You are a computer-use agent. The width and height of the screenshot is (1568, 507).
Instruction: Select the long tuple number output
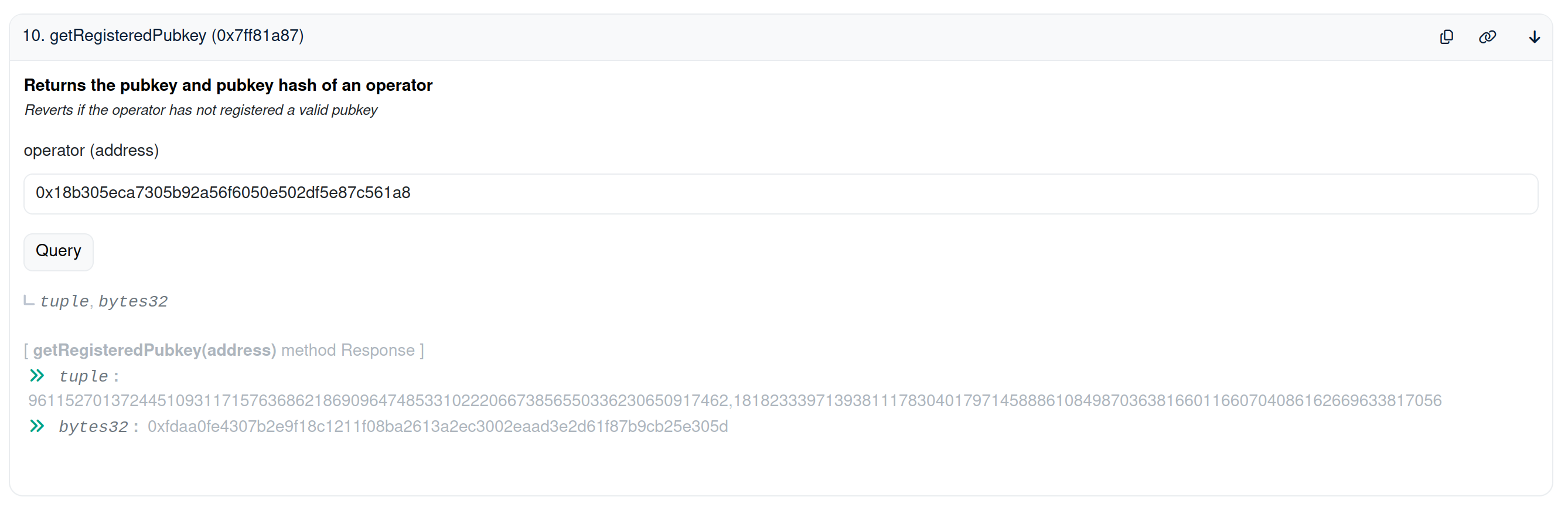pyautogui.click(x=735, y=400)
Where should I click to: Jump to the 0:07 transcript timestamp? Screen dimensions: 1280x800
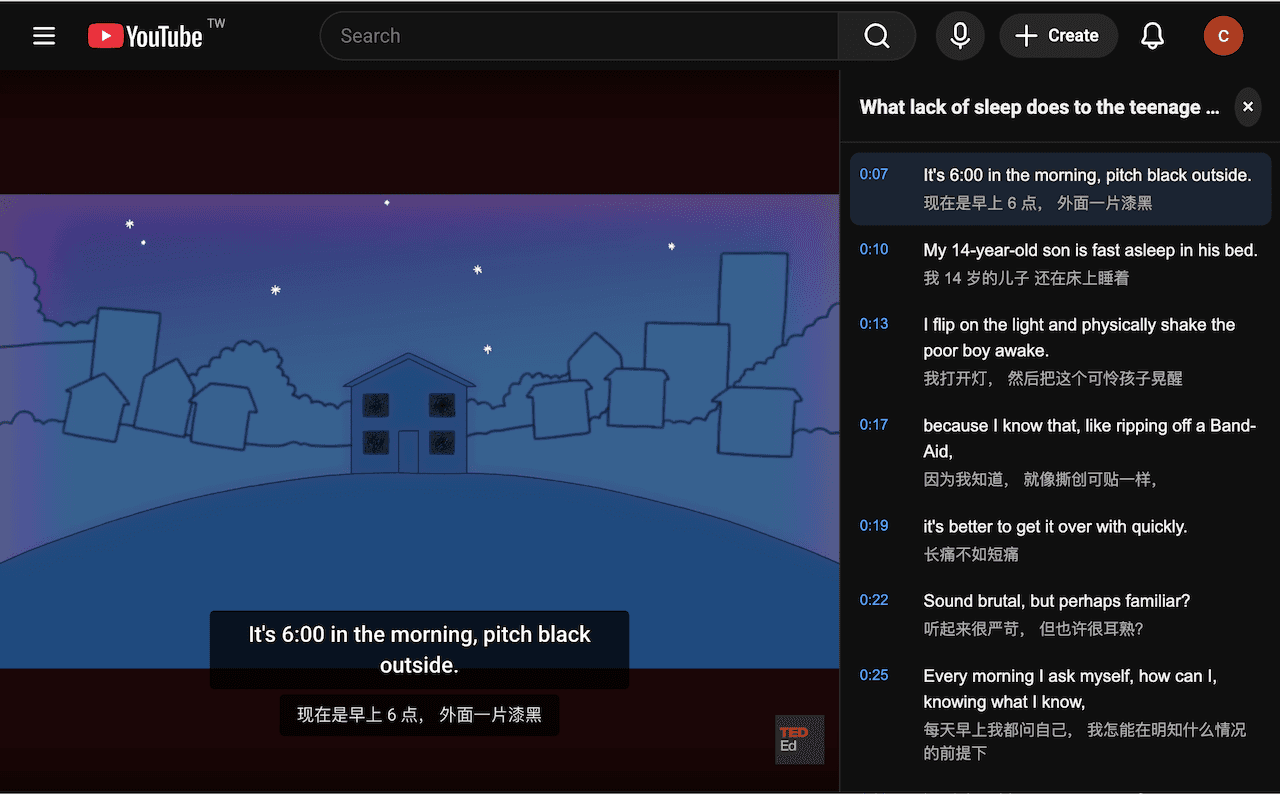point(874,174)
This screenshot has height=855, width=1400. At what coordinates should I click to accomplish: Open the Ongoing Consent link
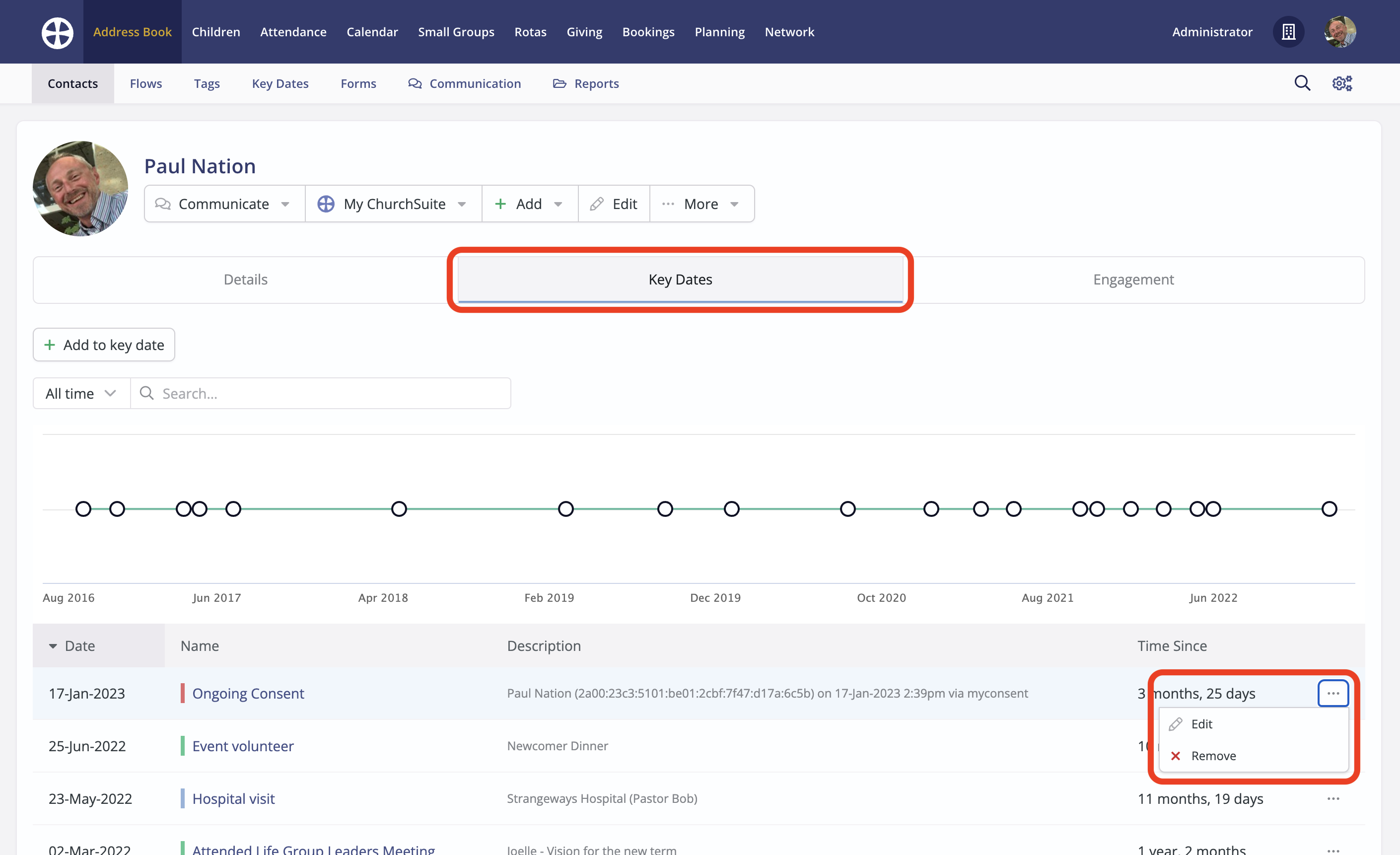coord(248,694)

Exercise requirements: Reproduce all of the data above in full, offsetting every coordinate in the answers by 34 and leaving every other number as it is. Omit the pictures.

Output of the task:
You are a computer-use agent. The width and height of the screenshot is (1568, 507).
Instruction: Select the long tuple number output
pyautogui.click(x=769, y=434)
Where should I click to: Jump to the 0:07 transcript timestamp? Screen dimensions: 1280x800
point(908,208)
This screenshot has height=855, width=1400. At what coordinates should I click to accomplish: Open the Ongoing Consent link
coord(282,728)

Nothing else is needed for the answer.